Schema of three sampling designs along an environmental gradient. Samples (squares) are located either somewhat randomly or evenly (panel a), somewhat clustered (b) or highly clustered (c). The pseudoreplication issue and level of spatial autocorrelation tend to increase from (a) to (c).

When analyzing data with some level of pseudoreplication, or spatial autocorrelation, we need to consider the hierarchical structure of the data in the model or modify the test of significance accordingly. In the situation of randomly distributed samples (panel a), we may think it is not necessary, especially if samples are far enough (but what is far enough?). In the situation of strong clustering (panel c), we would perhaps directly include “block” into the model, effectively reducing our sample size to the number of blocks. But most situations are somewhat in the middle; there is some level of clustering, and we are left not knowing how big a problem this could be. Since doing a simple analysis (such as linear regression) is much easier than the analysis corrected for spatial autocorrelation (such as spatial autoregressive models), we have good reason to slightly close our eyes and ignore the problem.
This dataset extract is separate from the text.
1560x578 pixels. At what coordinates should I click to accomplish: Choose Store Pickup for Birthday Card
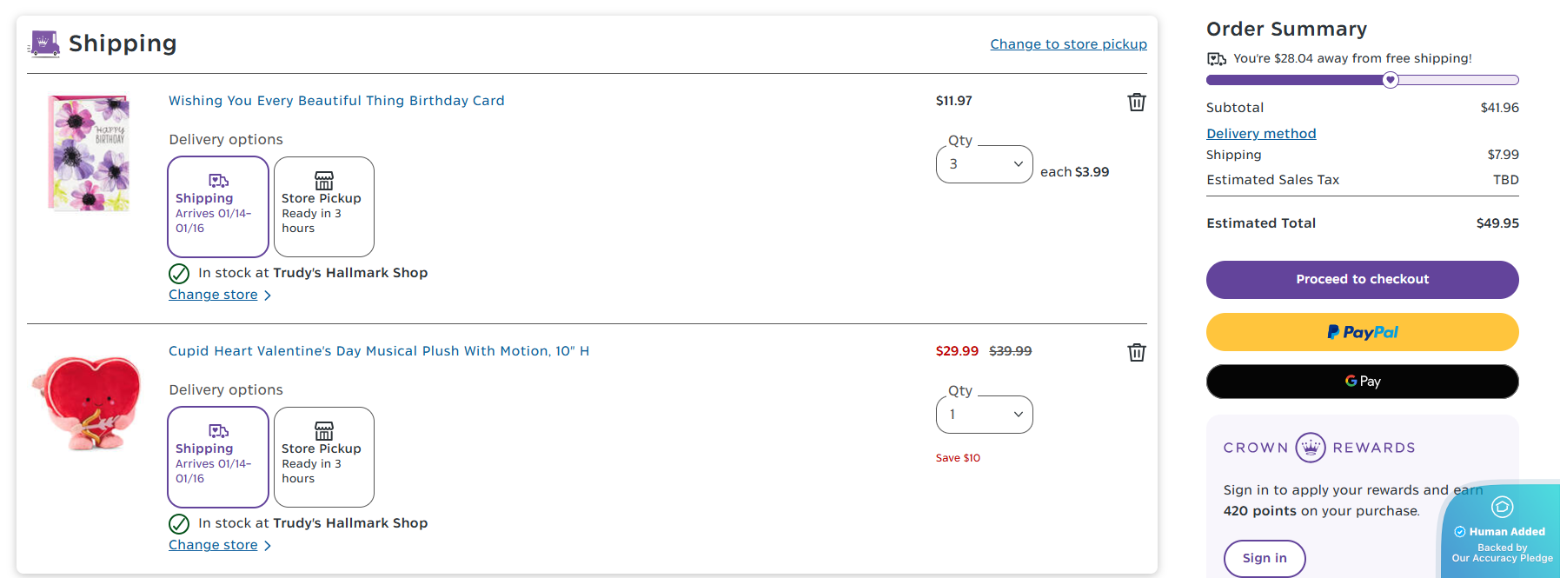(324, 207)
Numerical example with richness along elevation studied on one or several mountains

The example below illustrates the problem that pseudoreplications can cause if not accurately treated in the test of significance. Imagine that we study the pattern of richness (e.g. tree species) along elevation (see figure below). Each mountain (triangle) is separated into elevation zones (five in this example), and in each zone, we collect one or several samples and in each count the numbers of tree species. The figure below shows two scenarios, both generating datasets with 25 samples. In the first scenario (panel a) are five mountains, and each elevation zone in each mountain has only one sample. In the second scenario (panel b) is only one mountain, and each elevation zone in this mountain has five samples. Samples in the same elevation zone, but in a different mountain, may be considered as independent samples: they are far from each other, and their richness can be quite different (e.g. affected by other, regionally specific effects). In contrast, samples in the same elevation zone and the same mountain are clear pseudoreplications, since they are located close to each other and their richness is possibly rather similar (influenced by the same regional factors). For purpose of this example, let’s assume that different elevation zones on the same mountain are far from each other and are not spatially dependent (mountains are in reality not that sharp).

Two scenarios of studying richness along elevation: (a) one sample per elevation zone, in five mountains, (b) five samples per elevation zone, in only one mountain. Both datasets contain 25 samples, but replicates at the same elevation zone in the same mountain are likely to be pseudoreplications.

Let’s extend this example, add one more scenario and some math. We add the third scenario (not on the figure above, since I was lazy to click in PowerPoint), which again has only one mountain, but each elevation zone has 100 samples, increasing the sample size to 500 samples. And now the math: we will analyze the correlation between richness and elevation while generating the richness values of individual samples randomly (i.e. creating a dataset where the null hypothesis, that richness and elevation are not dependent, is true, and our test should not reject it – or at least nor reject too often).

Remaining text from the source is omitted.